Le patient était un être à sang chaud qui respirait de l’oxygène et, sur le plan de la gravité et de la pression, ses besoins le plaçaient, en tenant compte également de sa morphologie, dans la classification physiologique des EPLH. Il semblait souffrir d’un épithéliome très étendu et développé. Les symptômes étaient si évidents qu’il aurait commencé son traitement sans attendre le rapport du laboratoire, s’il n’y avait eu le fait qu’habituellement, un cancer de la peau ne plongeait jamais un patient dans un coma profond.
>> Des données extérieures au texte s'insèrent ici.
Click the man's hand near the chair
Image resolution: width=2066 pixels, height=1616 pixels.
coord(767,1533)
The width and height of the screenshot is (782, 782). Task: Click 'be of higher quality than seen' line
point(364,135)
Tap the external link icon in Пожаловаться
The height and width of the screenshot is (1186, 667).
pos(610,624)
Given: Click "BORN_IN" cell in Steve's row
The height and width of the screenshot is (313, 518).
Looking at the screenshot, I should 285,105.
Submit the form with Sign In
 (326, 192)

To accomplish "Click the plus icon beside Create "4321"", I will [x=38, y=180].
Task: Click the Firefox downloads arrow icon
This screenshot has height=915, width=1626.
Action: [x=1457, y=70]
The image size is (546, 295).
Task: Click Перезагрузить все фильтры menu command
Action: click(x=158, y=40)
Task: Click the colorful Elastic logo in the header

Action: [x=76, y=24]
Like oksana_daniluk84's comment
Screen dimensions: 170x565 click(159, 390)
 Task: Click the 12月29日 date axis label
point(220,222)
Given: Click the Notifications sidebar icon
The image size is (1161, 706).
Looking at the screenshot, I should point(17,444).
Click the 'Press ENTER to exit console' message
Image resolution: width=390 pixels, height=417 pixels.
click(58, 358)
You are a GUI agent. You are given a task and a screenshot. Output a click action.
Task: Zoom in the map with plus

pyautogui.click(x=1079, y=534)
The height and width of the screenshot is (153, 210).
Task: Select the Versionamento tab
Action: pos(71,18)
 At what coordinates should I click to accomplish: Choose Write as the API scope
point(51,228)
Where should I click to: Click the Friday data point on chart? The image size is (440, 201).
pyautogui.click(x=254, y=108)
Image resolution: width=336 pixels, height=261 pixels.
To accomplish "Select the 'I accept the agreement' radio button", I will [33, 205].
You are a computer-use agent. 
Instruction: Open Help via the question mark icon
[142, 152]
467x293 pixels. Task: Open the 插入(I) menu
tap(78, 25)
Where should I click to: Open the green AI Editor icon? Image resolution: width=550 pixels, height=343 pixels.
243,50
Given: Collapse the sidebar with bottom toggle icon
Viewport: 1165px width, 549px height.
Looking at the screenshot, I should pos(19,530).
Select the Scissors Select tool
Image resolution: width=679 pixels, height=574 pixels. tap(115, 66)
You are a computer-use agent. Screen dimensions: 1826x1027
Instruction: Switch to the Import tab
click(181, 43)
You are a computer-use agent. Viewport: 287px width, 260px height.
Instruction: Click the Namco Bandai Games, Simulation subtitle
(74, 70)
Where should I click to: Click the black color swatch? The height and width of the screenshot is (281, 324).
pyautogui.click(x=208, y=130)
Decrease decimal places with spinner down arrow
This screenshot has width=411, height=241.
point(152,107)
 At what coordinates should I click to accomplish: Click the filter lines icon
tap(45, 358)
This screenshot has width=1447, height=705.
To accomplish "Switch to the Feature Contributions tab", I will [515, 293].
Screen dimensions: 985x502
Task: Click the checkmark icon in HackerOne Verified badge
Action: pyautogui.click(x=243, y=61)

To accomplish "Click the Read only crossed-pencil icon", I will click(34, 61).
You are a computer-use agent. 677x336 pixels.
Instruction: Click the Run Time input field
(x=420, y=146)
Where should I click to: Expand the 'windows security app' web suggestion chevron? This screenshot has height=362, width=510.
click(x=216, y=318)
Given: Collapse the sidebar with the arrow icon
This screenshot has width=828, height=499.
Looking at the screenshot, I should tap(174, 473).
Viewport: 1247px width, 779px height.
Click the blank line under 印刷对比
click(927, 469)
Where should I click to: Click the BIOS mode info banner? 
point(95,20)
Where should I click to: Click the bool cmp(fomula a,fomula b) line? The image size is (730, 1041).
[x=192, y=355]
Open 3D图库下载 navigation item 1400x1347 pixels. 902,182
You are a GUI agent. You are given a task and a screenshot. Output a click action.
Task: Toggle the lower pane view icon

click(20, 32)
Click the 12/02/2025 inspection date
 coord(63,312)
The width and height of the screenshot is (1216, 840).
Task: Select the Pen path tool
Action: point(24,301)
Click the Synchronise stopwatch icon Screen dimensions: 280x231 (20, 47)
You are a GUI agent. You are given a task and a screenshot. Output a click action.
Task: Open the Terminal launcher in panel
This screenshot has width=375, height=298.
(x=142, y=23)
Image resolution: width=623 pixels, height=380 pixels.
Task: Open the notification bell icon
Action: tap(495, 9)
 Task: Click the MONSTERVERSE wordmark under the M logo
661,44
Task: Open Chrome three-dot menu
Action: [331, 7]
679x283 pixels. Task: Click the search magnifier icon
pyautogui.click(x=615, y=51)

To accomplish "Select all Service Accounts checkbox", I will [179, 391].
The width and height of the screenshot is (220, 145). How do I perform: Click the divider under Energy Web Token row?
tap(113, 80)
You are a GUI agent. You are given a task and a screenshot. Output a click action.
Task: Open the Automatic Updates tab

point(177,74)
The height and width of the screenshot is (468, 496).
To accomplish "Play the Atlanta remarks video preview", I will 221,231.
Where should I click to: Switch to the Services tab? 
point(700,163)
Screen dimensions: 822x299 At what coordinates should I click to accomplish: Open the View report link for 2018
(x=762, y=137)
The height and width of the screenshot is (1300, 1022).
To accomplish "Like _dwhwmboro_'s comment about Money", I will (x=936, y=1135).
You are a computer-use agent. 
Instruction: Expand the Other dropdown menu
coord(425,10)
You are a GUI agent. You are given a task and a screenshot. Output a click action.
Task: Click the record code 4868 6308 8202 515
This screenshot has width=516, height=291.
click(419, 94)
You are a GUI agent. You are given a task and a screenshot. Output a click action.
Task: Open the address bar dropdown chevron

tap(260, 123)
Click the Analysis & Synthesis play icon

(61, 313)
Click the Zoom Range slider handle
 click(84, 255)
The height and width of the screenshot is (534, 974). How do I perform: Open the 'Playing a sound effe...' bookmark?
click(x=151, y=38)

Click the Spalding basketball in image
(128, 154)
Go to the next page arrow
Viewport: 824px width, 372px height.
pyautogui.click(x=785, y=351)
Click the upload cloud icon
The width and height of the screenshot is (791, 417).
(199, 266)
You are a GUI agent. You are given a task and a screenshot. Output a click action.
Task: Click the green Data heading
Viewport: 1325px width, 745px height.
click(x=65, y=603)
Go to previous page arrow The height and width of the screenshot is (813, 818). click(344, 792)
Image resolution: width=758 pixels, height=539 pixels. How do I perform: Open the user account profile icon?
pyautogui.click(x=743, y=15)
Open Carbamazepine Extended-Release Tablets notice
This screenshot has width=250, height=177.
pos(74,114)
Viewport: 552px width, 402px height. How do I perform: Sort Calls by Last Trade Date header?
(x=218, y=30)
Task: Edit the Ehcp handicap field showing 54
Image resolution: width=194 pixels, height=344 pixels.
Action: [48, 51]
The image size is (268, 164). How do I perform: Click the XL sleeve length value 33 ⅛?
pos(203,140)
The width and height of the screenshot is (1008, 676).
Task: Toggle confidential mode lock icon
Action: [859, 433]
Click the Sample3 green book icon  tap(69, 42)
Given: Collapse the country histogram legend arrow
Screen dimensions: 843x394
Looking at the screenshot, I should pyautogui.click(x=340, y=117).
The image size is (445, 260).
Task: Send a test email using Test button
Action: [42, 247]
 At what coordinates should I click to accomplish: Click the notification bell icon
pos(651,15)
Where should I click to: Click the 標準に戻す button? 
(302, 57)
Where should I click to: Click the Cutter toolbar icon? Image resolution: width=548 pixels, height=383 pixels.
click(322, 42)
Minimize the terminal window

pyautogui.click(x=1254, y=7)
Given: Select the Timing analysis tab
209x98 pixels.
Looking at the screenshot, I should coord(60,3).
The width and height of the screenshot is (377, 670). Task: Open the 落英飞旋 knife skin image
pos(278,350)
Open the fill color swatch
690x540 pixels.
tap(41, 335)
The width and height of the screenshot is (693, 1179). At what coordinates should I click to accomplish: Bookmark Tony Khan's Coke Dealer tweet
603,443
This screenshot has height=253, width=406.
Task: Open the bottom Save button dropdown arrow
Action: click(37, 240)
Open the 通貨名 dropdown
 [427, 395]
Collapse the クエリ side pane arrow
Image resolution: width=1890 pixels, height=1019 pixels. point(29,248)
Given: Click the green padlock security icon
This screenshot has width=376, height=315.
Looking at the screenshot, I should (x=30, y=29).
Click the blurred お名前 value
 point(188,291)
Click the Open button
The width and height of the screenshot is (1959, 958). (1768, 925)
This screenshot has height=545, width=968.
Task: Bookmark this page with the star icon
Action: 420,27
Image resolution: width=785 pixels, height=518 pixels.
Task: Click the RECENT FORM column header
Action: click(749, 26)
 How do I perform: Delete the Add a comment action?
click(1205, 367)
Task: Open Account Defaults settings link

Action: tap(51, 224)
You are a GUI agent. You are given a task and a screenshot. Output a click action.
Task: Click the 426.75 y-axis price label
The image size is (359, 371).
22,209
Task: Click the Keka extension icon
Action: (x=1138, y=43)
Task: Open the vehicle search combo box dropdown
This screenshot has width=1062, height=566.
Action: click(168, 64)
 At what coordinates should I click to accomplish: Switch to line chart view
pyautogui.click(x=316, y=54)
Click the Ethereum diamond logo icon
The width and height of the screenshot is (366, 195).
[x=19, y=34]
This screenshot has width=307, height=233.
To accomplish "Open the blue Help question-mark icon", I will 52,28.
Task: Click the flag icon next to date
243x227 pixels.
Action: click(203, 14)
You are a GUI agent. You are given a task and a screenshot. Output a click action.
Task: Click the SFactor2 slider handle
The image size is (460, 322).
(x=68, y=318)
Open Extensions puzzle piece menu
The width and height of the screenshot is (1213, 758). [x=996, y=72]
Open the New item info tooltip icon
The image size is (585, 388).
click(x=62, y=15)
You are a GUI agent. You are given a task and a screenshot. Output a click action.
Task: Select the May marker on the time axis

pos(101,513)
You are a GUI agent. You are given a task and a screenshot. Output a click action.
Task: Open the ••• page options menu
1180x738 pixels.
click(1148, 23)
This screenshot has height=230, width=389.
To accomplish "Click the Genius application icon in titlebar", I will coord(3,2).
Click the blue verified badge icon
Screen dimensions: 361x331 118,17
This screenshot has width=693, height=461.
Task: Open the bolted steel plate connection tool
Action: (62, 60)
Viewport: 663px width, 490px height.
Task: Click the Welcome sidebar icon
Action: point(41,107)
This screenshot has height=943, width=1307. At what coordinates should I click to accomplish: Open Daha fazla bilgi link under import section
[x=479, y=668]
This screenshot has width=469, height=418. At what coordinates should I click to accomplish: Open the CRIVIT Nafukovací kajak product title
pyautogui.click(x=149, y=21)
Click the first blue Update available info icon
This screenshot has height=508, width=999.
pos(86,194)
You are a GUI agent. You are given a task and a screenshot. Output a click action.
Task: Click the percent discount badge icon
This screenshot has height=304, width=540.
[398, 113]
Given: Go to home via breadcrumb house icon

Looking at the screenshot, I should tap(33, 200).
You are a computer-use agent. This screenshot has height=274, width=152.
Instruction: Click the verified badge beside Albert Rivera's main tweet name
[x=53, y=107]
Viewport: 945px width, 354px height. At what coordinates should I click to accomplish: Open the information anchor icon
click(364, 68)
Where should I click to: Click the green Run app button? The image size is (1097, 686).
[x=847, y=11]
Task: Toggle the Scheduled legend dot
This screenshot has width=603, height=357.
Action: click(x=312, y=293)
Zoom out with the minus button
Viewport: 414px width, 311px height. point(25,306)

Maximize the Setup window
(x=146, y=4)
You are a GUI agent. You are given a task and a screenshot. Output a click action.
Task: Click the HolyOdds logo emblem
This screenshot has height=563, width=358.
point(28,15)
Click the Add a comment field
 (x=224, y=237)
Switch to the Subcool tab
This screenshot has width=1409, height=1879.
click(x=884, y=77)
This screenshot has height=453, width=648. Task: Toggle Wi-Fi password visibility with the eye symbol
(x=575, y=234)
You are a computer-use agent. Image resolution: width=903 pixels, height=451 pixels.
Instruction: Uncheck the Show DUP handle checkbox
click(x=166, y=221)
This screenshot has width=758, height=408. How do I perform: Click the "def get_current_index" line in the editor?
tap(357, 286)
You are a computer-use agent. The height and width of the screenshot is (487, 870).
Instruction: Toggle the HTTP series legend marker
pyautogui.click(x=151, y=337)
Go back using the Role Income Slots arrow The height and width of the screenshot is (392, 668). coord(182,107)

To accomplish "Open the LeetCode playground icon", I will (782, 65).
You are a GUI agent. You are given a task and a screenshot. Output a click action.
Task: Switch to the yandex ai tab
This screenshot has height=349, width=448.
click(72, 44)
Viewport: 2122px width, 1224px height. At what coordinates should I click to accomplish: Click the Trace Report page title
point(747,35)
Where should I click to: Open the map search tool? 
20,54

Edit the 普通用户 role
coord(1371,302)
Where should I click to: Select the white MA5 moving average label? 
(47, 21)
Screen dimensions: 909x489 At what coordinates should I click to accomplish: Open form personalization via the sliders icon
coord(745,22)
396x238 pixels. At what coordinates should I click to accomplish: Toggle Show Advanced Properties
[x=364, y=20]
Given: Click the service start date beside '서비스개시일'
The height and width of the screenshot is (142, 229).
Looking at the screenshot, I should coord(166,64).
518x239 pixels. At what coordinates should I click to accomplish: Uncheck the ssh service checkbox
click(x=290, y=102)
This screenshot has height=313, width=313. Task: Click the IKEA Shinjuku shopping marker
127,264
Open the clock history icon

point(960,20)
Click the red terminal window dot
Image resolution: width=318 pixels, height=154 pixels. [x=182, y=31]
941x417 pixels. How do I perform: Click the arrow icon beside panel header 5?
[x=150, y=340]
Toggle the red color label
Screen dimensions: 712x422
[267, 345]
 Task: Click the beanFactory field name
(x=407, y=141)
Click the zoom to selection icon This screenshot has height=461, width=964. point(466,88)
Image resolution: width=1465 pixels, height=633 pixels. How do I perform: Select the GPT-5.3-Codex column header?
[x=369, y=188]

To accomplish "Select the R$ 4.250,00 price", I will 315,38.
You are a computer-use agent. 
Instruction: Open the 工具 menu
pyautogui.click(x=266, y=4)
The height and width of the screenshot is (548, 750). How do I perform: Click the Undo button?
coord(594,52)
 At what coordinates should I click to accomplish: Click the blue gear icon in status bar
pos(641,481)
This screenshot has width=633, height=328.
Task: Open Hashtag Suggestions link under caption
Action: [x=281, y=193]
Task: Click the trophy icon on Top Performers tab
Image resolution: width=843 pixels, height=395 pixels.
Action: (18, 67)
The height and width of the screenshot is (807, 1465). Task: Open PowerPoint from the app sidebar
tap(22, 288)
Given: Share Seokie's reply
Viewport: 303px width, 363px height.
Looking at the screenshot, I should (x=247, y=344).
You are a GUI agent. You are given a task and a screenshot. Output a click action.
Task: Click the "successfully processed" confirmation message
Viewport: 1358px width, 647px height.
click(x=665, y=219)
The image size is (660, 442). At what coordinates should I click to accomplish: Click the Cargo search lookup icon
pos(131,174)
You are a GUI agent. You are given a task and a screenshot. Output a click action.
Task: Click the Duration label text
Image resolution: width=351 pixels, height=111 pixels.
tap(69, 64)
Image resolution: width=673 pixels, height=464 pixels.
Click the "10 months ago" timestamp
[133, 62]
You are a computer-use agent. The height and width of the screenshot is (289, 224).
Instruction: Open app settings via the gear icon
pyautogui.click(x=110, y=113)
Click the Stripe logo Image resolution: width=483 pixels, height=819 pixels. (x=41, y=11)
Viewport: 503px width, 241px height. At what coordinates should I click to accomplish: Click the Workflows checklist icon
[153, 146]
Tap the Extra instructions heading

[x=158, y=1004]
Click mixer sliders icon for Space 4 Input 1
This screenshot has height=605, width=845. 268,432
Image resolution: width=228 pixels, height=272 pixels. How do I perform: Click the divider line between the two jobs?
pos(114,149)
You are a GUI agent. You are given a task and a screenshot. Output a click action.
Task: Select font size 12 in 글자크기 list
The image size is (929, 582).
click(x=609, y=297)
Il savait que cela pouvait indiquer des complications d’ordre psychologique et qu’en ce cas il lui faudrait faire appel à des spécialistes. Porter son choix sur un de ses collègues télépathe aurait pu paraître évident, mais les télépathes n’obtenaient que très rarement des résultats sur des patients qui ne possédaient pas également ce don et qui n’appartenaient pas à la même espèce qu’eux. Hormis en de très rares circonstances, la télépathie était une forme de communication qui n’était praticable qu’en circuit fermé. Ce qui laissait son ami le Dr Prilicla, ce GLNO sensible et empathique …
Derrière lui, le lieutenant toussa discrètement.
— Professeur, O’Mara voudrait vous voir dès que vous aurez terminé cet examen.